Condition (a) is not, of course, a clause specific to QSV. It’s merely part of what it means for a sentence to be syntactically well-formed. Condition (b) is what Pullum calls the Inflection Condition, hereafter the IC.)

(As Pullum notes, the IC is shared by the try and V construction in English, but not by the go and V construction.)

In examples (1)-(3), the syntactic context requires BSE, so that the IC is automatically satisfied if condition (a) is. But in example (6), the fact that condition (a) is satisfied — go/come are featurally instances of the 1sg PRS form required for subject-verb agreement — doesn’t entail that the IC is also satisfied. Now, in (6) the IC is indeed (separately) satisfied; (6) is predicted to be ungrammatical in system 3 but grammatical in system 4. On the other hand, examples that satisfy (a) but not the IC are ungrammatical in system 4 (as well as in system 3):

 (7) *She goes/comes water(s) the plants whenever she has a chance.

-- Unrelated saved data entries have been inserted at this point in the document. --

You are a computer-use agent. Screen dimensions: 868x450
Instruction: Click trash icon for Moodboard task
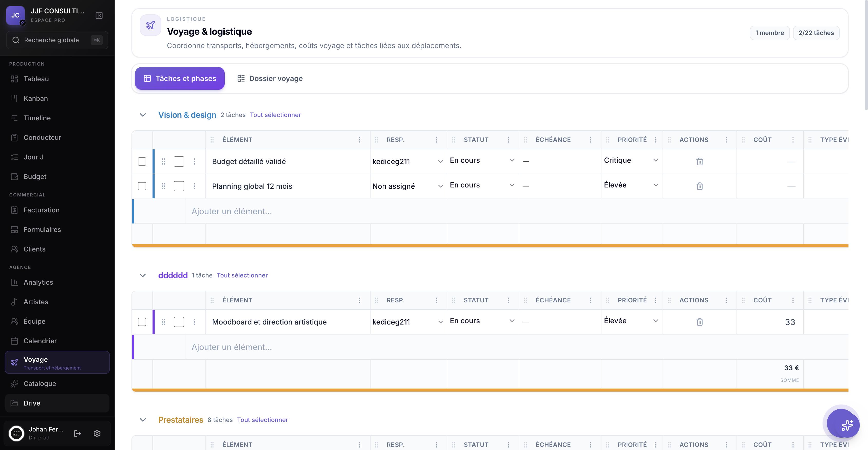[x=700, y=322]

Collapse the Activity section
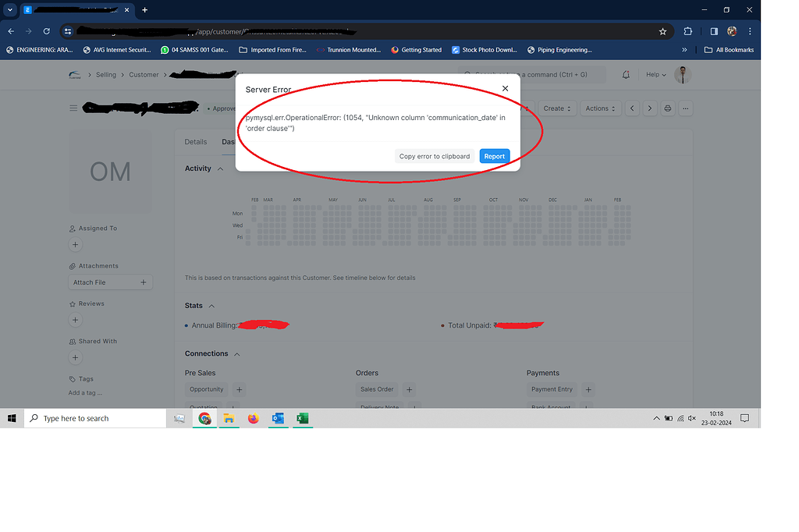222,168
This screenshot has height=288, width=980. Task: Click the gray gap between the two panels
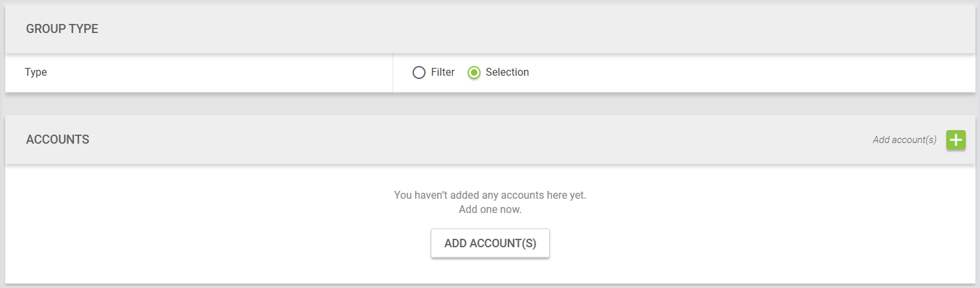pyautogui.click(x=490, y=104)
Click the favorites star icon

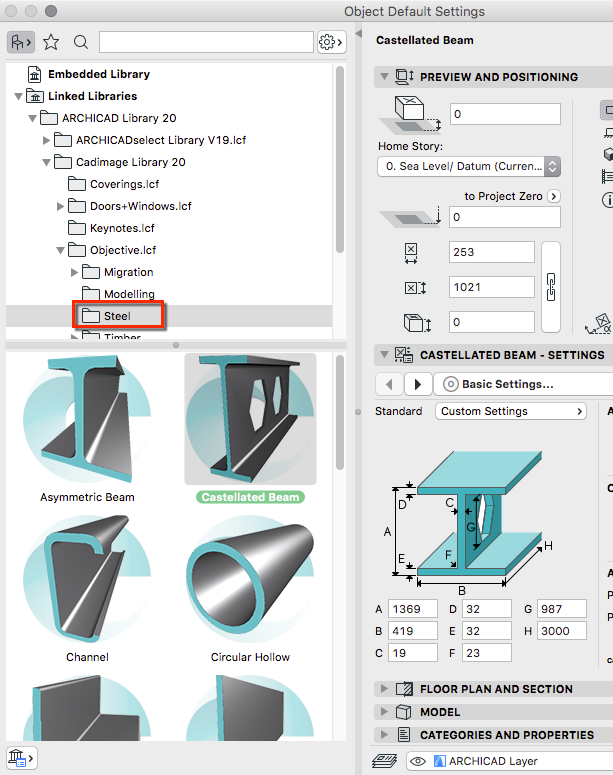51,42
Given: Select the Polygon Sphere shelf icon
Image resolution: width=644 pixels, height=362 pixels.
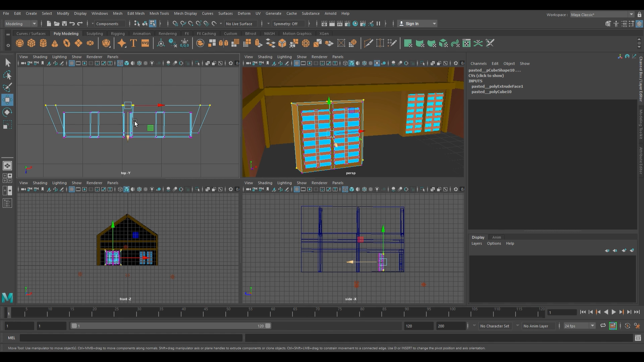Looking at the screenshot, I should coord(20,43).
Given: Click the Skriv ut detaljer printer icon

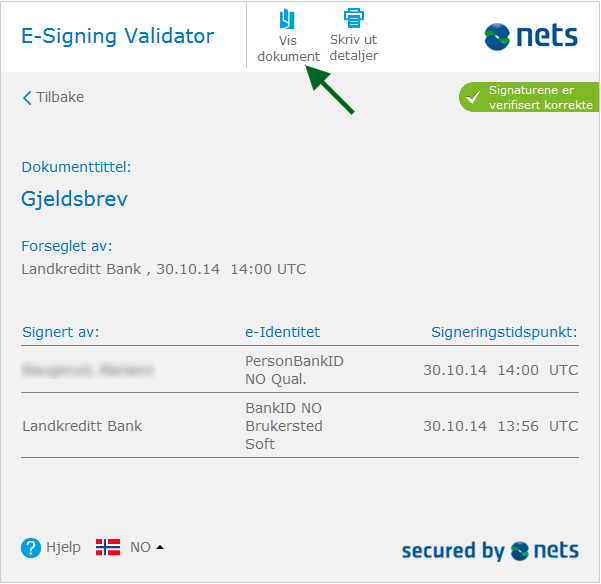Looking at the screenshot, I should pyautogui.click(x=353, y=18).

(8) *I went/came water(ed) the plants whenever I had a chance.

Examples like (7) and (8) point to an indeterminacy in the analysis of (1)-(3) and (6), namely an indeterminacy in the conditions on V2. V2 in (1)-(3) and (6), like V1 there, looks like the BSE form of its verb, but the conditions on V2 don’t come from the surrounding syntactic context; they are matters of QSV itself. And there are three (slightly) different grammars that would, equally well, predict the V2s that we see in (1)-(3) and (6):

grammar (A): V2 shares the features of V1

grammar (B): V1 governs the BSE form on V2

grammar (C): V2 shares the features of V1, and — the IC — V2 is formally an instance of BSE

Nothing we have seen so far would provide a way of deciding among these analyses. Different speakers could have different grammars, and we’d have no way of telling who has which one.  (This is not a problem for the analytic framework, just a limitation on what linguists can know about idiolects.)

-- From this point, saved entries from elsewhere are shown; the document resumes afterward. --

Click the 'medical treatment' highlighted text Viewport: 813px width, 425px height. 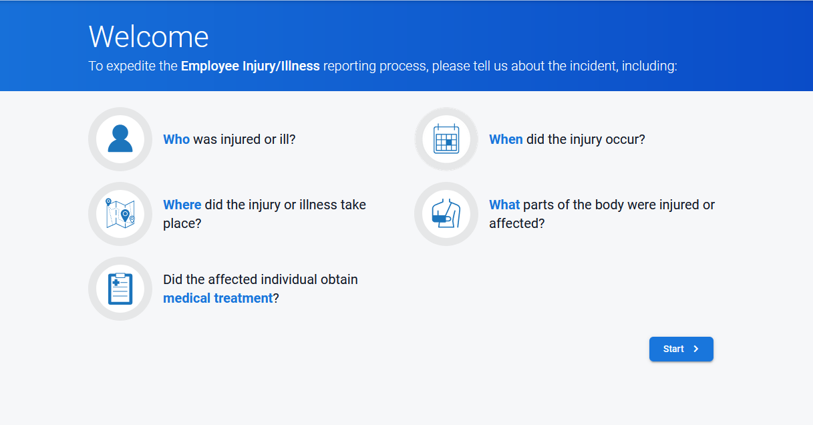pyautogui.click(x=217, y=298)
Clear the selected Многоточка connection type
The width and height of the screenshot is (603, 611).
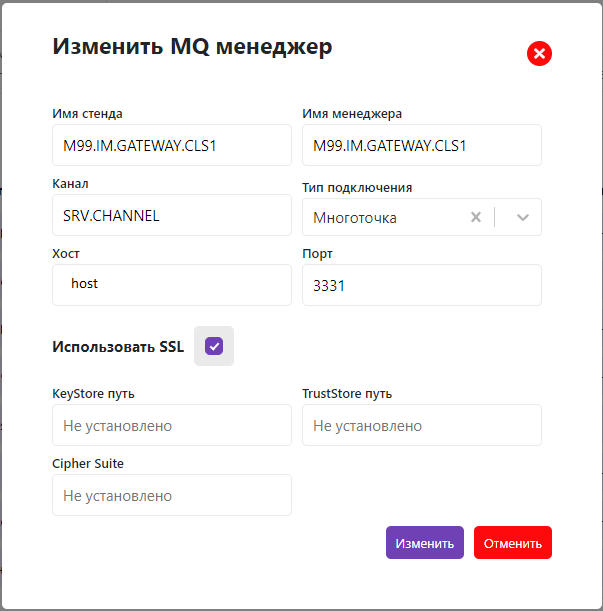pyautogui.click(x=476, y=217)
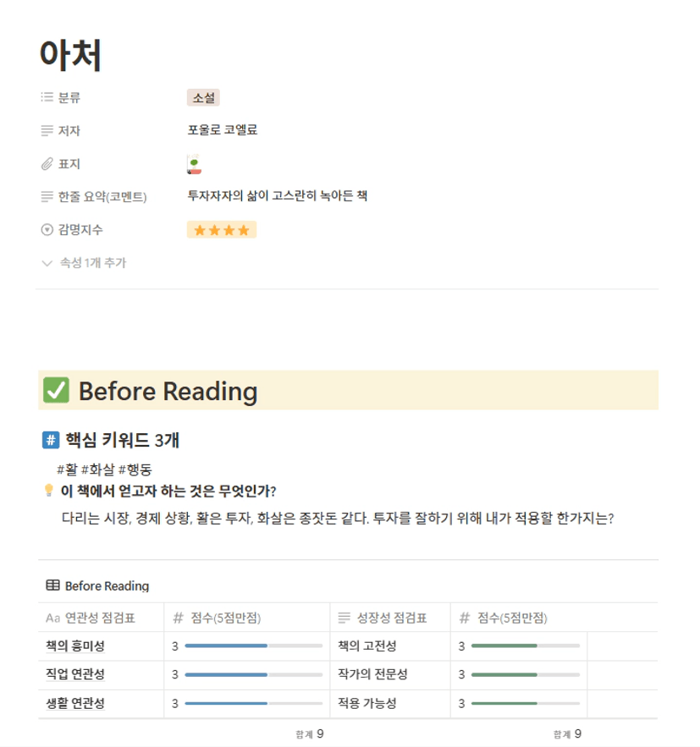The width and height of the screenshot is (700, 747).
Task: Expand the 속성 1개 추가 section
Action: click(85, 263)
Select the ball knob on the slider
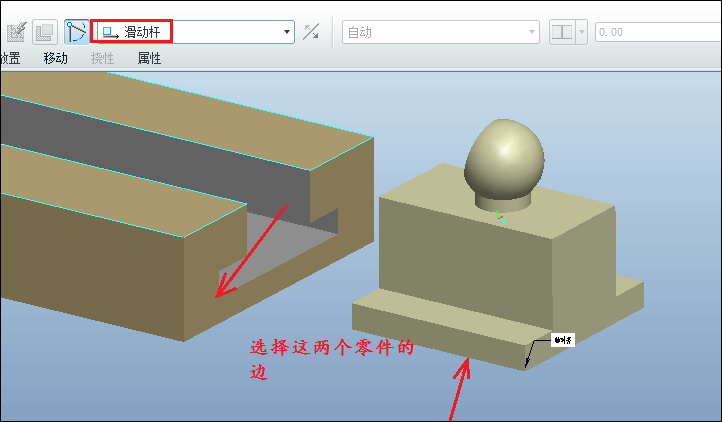The height and width of the screenshot is (422, 722). [x=504, y=159]
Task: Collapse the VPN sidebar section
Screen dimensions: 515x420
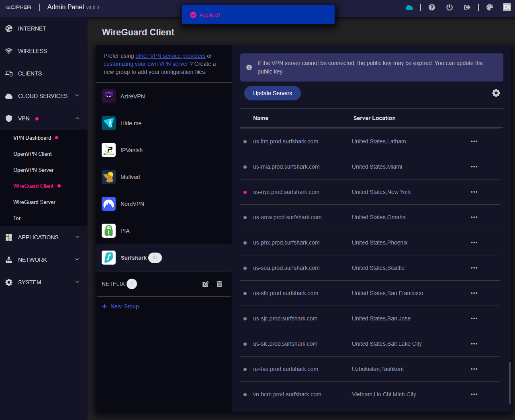Action: pyautogui.click(x=77, y=118)
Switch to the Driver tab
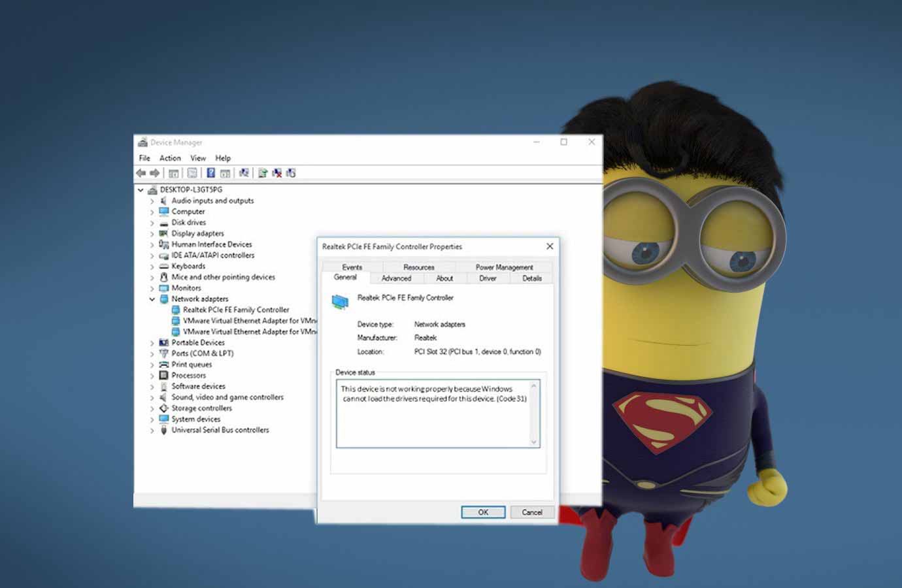Image resolution: width=902 pixels, height=588 pixels. (488, 278)
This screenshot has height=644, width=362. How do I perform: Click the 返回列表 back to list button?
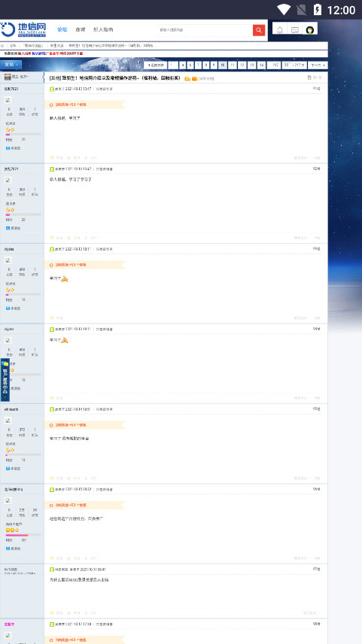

There are speakers for whom the analyses could be distinguished. Suppose that a speaker lacked system 4’s IC on V1; such a speaker would be extending the construction from its original BSE or BSE-like V1s to the full set of V1 forms. Then we could see evidence of either grammar (A) or grammar (B) (I assume there would be no reason to posit an IC on V2 if you don’t impose it on V1, so that grammar (C) is irrelevant here.) This gives us two further systems.

SYSTEM 5: V1 unconstrained, V2 subject to (A)

In system 5, the following examples would be grammatical:

(7′) She goes/comes waters the plants whenever she has a chance.

(8′) She went/came watered the plants whenever she had a chance.

This system is amply attested, though it’s a minority system. One example:

Jimmy Goes Asks the Barbershop About Obama Jokes (link)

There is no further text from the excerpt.